The other red flag was that I like going on dates but throughout the whole relationship we went on two proper dates. He would promise we’d go on a date or would buy me flowers or something sweet and then after a month or two nothing would happen, I’d go out drinking with my guy friends (a kind of passive-aggressive cycle). We’d argue about this and break-up every month or so. Towards the end of last year I thought if I just stopped socialising with other men it would fix everything. But nothing really changed on his end. So anyway, we went off on holiday, had a huge blow-up over some trivial reason and I broke it off.
Normally he would break it off and we end up reconciling. This time, I refused to speak to him, but now I feel we both have our issues and flaws and if I saw him right now I would go back in an instant. I know love is addictive. And silly as it sounds I need dates, maturity and stability and someone who can express love and appreciation. Some people are wired differently – is this something that can change? And with all the constant drama and his absence I’m so mixed up emotionally, it’s so hard to think straight. If we do get back together, what are the chances it could work out with the ‘toxic’ history we have? Confused
Short answer? Reading your letter, I’m not sure you guys could make this work long-term. Firstly, because breaking up and making up every MONTH is toxic (seriously – how do you deal with that emotional fecking rollercoaster?) and secondly, you’re very different people. Good sex and conversation is great and all, but it’s not the whole package.
I haven’t read it, but I often hear about a book called The 5 Love Languages which is all about the different ways we express and interpret love. Knowing yours and your partner’s ‘love language’ is supposed to foster more understanding between you. It may go some way towards explaining his anti-date thing, but it might not make you any more inclined to grit your teeth and accept it.
I speak from experience, having dated someone who wasn’t into taking me on dates (and don’t get me started about the flowers he never bought me!). It does grind you down, and I only realised quite how much years later after meeting my now-husband (who is super romantic). I’m the kind of gal who needs that affirmation and adoration and I suspect you’re the same.
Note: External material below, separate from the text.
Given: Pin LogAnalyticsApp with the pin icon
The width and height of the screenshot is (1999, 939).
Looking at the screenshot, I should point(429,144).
That’s okay, but the fact that it doesn’t come naturally to your guy does, as you say, come down to how he’s ‘wired’ – sadly, a fundamental incompatibility between you that probably won’t change.
I know you want hope and much as I wish I could give it to you, I do feel there’s more wrong than right between the two of you. Also, I can’t help thinking this last break-up is a bit of a blessing and maybe a sign for you to start afresh. Probably not what you want to hear, but something to sit with and think about anyhow. All the very best.